March 27, 11:11 p.m. Unchained arrives at the Daniel Patrick Moynihan United States Courthouse at 500 Pearl Street in New York City.

March 28, 8:22 a.m. The defendant’s parents, Barbara Fried and Joseph Bankman, enter the Courthouse and proceed to the courtroom on the 26th floor. 

8:50 a.m. Barbara Fried, seated near a window with her and covering her eyes with her hand, is visibly distraught. 

9:09 a.m. The six aisles for observers – composed of the general public, the press, and attorneys – are already more than half full. 

9:41 a.m. SBF enters the courtroom in a khaki-colored t-shirt and pants; the clinking of the chains around his ankles echoes through the room. The FTX founder’s hair is longer and his curls more pronounced than in previous court appearances. His parents are both frowning. His mother Barbara, her left arm wrapped around her husband, looks out the window.

9:45 a.m. Judge Kaplan enters the courtroom. Joseph Bankman, seated, bends over with his arms on his knees and his head down. 

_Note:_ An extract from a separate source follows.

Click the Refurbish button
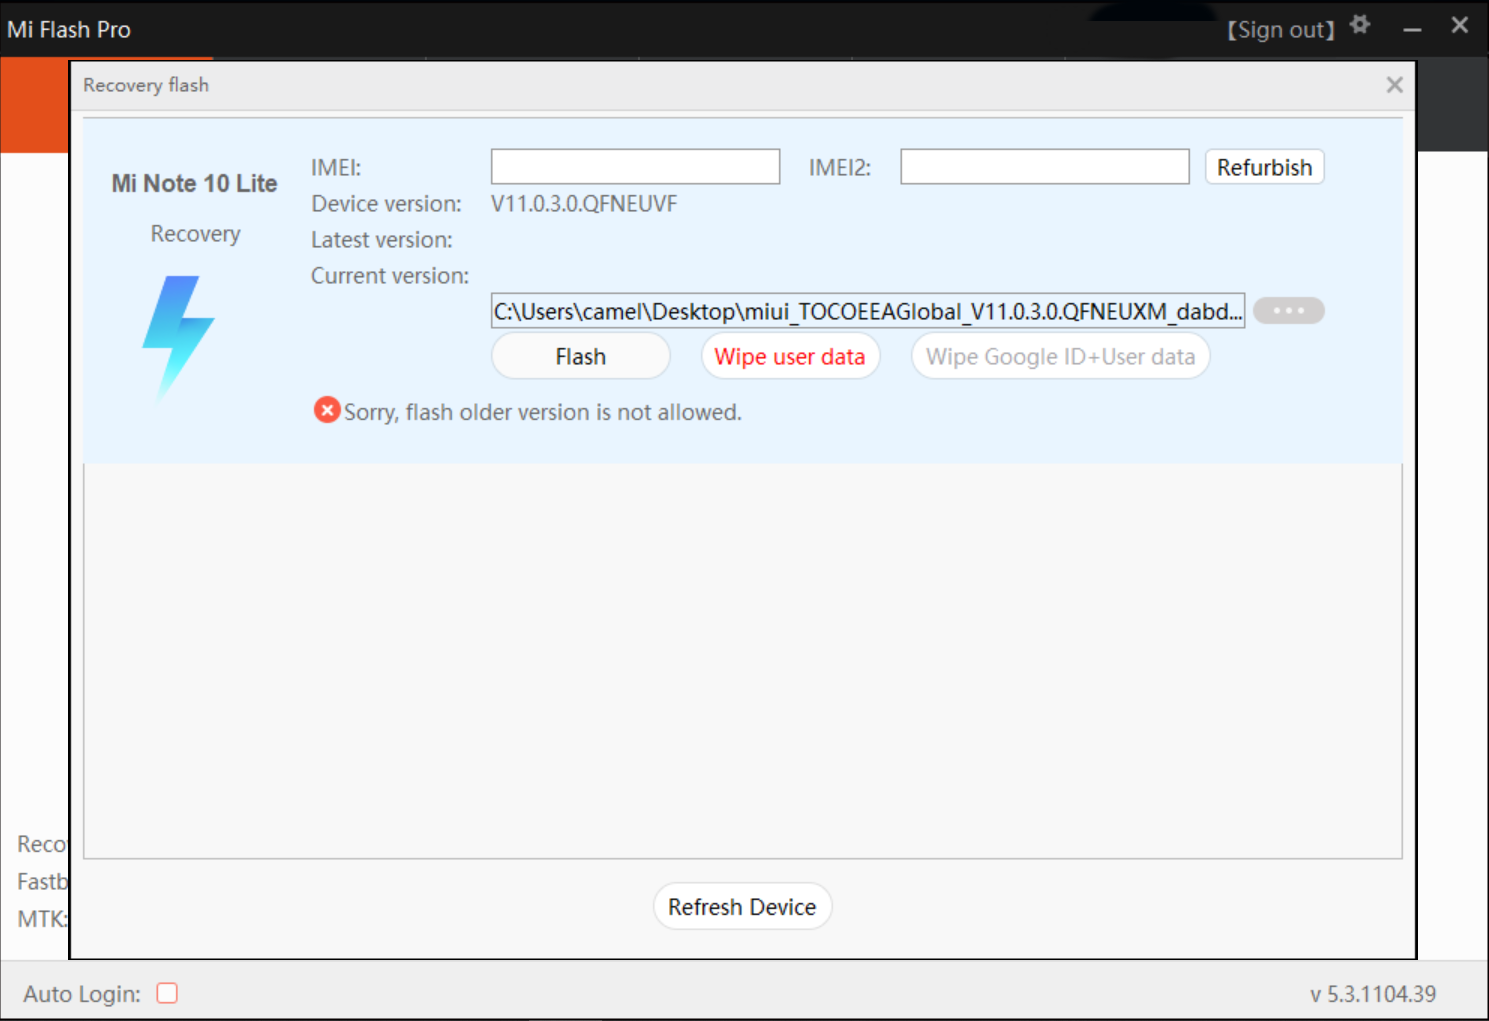1489x1021 pixels. pyautogui.click(x=1264, y=167)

9:50 a.m. Judge Kaplan rejects the defendant’s argument that there “is no actual loss,” and the defense’s argument pre-sentencing that FTX customers will be paid in full during bankruptcy recovery proceedings. “The defendant’s assertion that FTX customers and creditors will be paid in full is misleading, it is logically flawed, it is speculative,” Kaplan said. “A thief who takes his loot to Las Vegas and successfully bets the stolen money is not entitled to a discount on the sentence by using his Las Vegas winnings to pay back all or part of what he stole if and when he gets caught.”  

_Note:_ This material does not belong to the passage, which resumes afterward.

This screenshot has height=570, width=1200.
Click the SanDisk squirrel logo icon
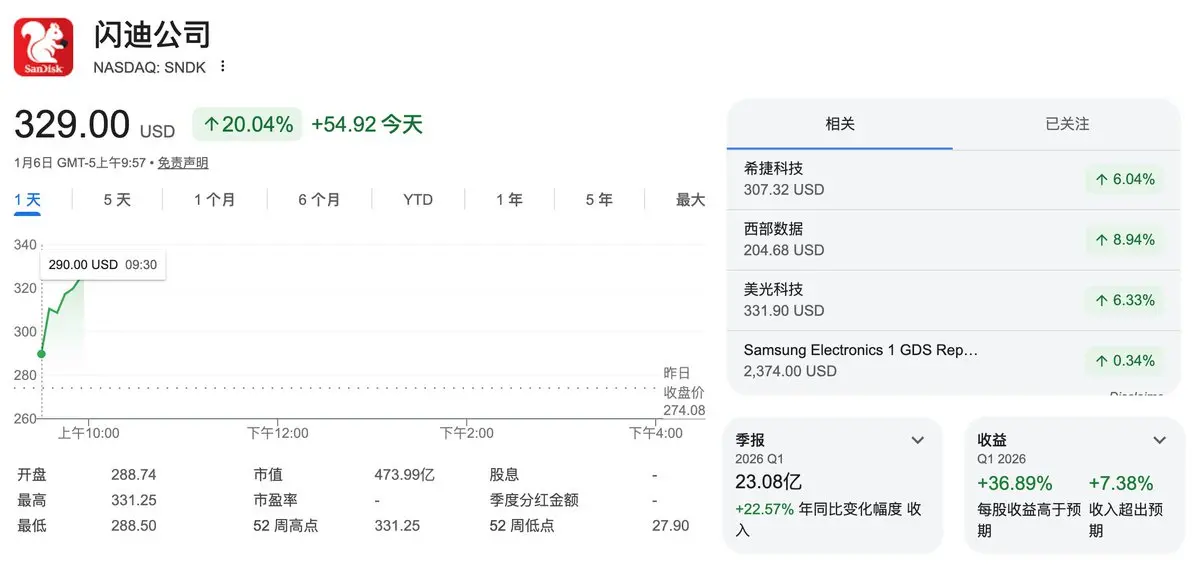(43, 47)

9:57 a.m. SBF plays with his thumbs while Bankman gazes out the window, his head in his hand, not looking at the judge.

10:00 a.m. Kaplan concludes that SBF obstructed justice, attempted witness tampering, and committed perjury. Kaplan identifies three perjury findings from SBF’s testimony: that SBF falsely testified that until the fall of 2022, he had no knowledge that Alameda Research had spent FTX customer deposits, that he first learned about Alameda’s $8 billion liability to FTX in Oct. 2022, and that he wasn’t aware that loan repayments in June 2022 would require Alameda to borrow more from FTX customers. 

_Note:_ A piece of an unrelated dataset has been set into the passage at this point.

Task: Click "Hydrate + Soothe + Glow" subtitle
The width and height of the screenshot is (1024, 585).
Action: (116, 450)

Read More: In First Testimony, Sam Bankman-Fried Is Apologetic, Forgetful, and Evasive

10:06 a.m. Sunil Kavuri, an FTX victim who flew from London on behalf of 200 victims, takes to the podium, while the US Marshals stand behind Bankman-Fried, presumably in case they are needed to protect him from the FTX victim. Kuvari describes how he has been living the FTX nightmare every day since the exchange collapsed in 2022. He disputes the argument put forward by SBF’s legal team that all victims will be paid in full and highlights grievances against the FTX bankruptcy estate for selling assets such as SUI and SOL tokens and shares of AI firm Anthropic below their market price. 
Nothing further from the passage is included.